> [EXTRAIT DU DOCUMENT]:
Plus le taux d'occupation des lits d'une unité de soins intensifs néonatals est élevé, plus le pourcentage de complications graves augmente chez les grands prématurés. C'est ce que démontre une équipe de chercheurs québécois dans une étude qui vient de paraître dans la revue Archives of Disease in Childhood: Fetal & Neonatal.
Ces chercheurs se sont penchés sur les cas de 1870 enfants nés entre la 23e semaine et la 32e semaine de grossesse et admis dans une unité de soins intensifs néonatals de l'un des quatre hôpitaux québécois participants. Du nombre, 823 enfants ont eu des complications sérieuses, incluant 153 décès. Les principales pathologies rapportées touchaient les poumons, le système nerveux, le système digestif et les yeux.
Les analyses de chercheurs révèlent que le risque de complications graves est associé au taux d'occupation des lits de ces unités pendant le premier quart de travail et pendant les 24 premières heures qui suivent l'admission de l'enfant.
«Par exemple, lorsque le taux d'occupation des lits se situe à 50% de la capacité de l'unité, le pourcentage de complications graves est de 30%. Ce pourcentage grimpe à 40% lorsque 80% des lits sont occupés et à 50% lorsque l'unité est à 110% de la capacité», souligne l'un des auteurs de l'étude, Bruno Piedboeuf, professeur à l'Université Laval et chercheur au Centre de recherche du CHU de Québec – Université Laval.
Le lien entre le pourcentage de complications graves et le taux d'occupation pourrait refléter un manque de ressources pendant les périodes de pointe, avance Bruno Piedboeuf. «Les grands prématurés ont une santé fragile et il faut continuellement veiller sur eux. Le temps de réaction des soignants est crucial. Idéalement, il faudrait avoir un ratio d'une infirmière par enfant pour assurer des soins optimaux.»
Dans une autre étude publiée par le Journal of Perinatalogy, les chercheurs ont montré que la durée du séjour des grands prématurés dans une unité de soins intensifs néonatals était elle aussi associée au taux d'occupation des lits. Les analyses, qui ont porté sur 3388 grands prématurés, indiquent que le séjour est 5 jours plus court quand le taux d'occupation de l'unité se situe dans le quintile supérieur par rapport au quintile inférieur.
«Ce résultat suggère que lorsque le nombre d'enfants présents dans l'unité est moins élevé, les médecins ont tendance à les garder plus longtemps qu'il le faudrait, interprète le professeur Piedboeuf. Quand le nombre de places devient un enjeu, les enfants dont l'état de santé le permet sont transférés vers une autre unité de soins ou ils reçoivent leur congé de l'hôpital.»
Les soins aux grands prématurés ont fait de progrès énormes au cours des dernières décennies, si bien que le taux de survie des prématurés qui naissent après la 28e semaine de grossesse est maintenant de 95%, rappelle Bruno Piedboeuf. «Il y a eu beaucoup d'amélioration sur le plan technique, mais comme le démontrent nos travaux, il y a encore du travail à faire du côté de l'organisation du travail pour assurer de meilleurs soins aux grands prématurés.»

> [EXTRAIT DES DONNÉES]:

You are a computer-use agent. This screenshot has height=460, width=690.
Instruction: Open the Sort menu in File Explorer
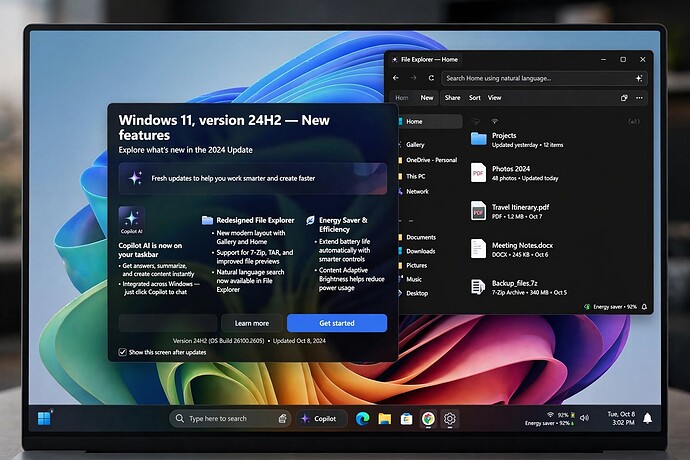pyautogui.click(x=475, y=98)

> [CONSIGNE]:
Répondez à partir du texte sur les grands prématurés.
(a) Combien d'enfants nés entre la 23e et la 32e semaine de grossesse les chercheurs ont-ils étudiés dans la revue Archives of Disease in Childhood: Fetal & Neonatal ?
(b) Quel est le pourcentage de complications graves lorsque 80 % des lits de l'unité sont occupés ?
(c) De combien de jours le séjour est-il plus court quand le taux d'occupation se situe dans le quintile supérieur plutôt que dans le quintile inférieur ?

> [RÉPONSE]:
(a) 1870 enfants.
(b) 40 %.
(c) 5 jours.